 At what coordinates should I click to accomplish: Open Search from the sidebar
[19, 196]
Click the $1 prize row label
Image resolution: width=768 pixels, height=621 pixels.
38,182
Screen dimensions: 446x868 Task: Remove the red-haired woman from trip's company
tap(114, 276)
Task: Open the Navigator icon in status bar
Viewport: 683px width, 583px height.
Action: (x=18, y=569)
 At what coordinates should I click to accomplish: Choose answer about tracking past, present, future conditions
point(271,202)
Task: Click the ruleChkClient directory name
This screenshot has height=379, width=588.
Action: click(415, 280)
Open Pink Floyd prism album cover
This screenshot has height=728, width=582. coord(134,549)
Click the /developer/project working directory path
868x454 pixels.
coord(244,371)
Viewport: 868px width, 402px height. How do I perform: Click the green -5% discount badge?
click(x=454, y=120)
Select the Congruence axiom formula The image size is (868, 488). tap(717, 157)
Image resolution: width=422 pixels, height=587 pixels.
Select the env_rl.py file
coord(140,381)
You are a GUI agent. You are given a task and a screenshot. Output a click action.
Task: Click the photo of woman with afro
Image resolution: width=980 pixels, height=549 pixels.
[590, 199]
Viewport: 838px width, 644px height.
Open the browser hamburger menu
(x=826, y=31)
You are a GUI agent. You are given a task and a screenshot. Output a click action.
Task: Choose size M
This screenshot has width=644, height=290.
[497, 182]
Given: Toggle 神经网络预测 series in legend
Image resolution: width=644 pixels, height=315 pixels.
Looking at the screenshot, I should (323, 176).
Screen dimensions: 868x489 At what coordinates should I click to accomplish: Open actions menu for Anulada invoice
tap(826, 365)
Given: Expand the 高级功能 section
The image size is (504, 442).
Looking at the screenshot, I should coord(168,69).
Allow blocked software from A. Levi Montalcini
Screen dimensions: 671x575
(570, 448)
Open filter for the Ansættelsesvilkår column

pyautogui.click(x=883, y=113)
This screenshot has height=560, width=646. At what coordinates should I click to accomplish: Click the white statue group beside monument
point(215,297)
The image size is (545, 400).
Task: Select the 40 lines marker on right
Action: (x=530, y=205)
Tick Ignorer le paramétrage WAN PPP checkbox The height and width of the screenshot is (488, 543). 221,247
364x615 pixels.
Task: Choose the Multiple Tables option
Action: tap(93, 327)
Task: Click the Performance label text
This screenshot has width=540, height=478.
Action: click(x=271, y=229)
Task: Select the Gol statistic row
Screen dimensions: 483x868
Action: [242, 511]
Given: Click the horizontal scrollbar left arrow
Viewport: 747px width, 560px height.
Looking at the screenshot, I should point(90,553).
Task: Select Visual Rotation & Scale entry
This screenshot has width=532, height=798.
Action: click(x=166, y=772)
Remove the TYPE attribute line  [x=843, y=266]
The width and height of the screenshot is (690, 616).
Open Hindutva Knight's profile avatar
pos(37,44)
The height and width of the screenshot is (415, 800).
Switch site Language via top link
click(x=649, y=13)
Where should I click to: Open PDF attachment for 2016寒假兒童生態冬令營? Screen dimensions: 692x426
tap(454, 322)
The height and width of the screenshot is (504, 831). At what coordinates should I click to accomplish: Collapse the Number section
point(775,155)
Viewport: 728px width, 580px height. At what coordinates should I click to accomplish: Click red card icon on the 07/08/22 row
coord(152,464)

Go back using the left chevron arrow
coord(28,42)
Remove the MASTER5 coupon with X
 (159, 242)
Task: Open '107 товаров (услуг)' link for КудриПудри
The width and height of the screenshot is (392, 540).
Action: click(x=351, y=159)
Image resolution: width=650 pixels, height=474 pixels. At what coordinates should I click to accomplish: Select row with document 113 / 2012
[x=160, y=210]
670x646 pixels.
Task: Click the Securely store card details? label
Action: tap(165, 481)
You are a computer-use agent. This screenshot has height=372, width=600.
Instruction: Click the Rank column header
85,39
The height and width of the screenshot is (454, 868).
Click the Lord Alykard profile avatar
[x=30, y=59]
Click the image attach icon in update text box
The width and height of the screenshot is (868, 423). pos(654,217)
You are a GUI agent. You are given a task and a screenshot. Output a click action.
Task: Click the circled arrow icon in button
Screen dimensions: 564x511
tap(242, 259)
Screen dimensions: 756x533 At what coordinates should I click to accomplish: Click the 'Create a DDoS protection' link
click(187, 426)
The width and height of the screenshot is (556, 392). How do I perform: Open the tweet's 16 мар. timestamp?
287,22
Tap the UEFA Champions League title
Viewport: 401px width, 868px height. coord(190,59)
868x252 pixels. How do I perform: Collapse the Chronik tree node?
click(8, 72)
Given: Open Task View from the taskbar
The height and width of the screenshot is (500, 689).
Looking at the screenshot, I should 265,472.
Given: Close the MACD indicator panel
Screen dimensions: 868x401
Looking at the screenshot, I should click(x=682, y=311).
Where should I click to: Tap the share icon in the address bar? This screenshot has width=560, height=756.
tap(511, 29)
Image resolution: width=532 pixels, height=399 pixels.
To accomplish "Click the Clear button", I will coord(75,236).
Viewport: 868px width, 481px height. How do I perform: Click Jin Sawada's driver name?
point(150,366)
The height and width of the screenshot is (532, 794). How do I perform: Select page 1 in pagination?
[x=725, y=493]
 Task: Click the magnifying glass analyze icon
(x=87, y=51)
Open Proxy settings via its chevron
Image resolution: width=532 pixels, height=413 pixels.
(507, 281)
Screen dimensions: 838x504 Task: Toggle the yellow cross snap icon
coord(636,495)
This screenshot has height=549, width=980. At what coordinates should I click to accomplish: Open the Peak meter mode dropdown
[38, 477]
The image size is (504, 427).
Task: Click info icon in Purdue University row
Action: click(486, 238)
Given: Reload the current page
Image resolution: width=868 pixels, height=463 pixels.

== WHAT YOU SHOULD DO ==
From the listing, copy each line containing the word "button".

== SOLUTION ==
Task: Click the circled arrow icon in button
To accomplish "Click the Clear button", I will coord(75,236).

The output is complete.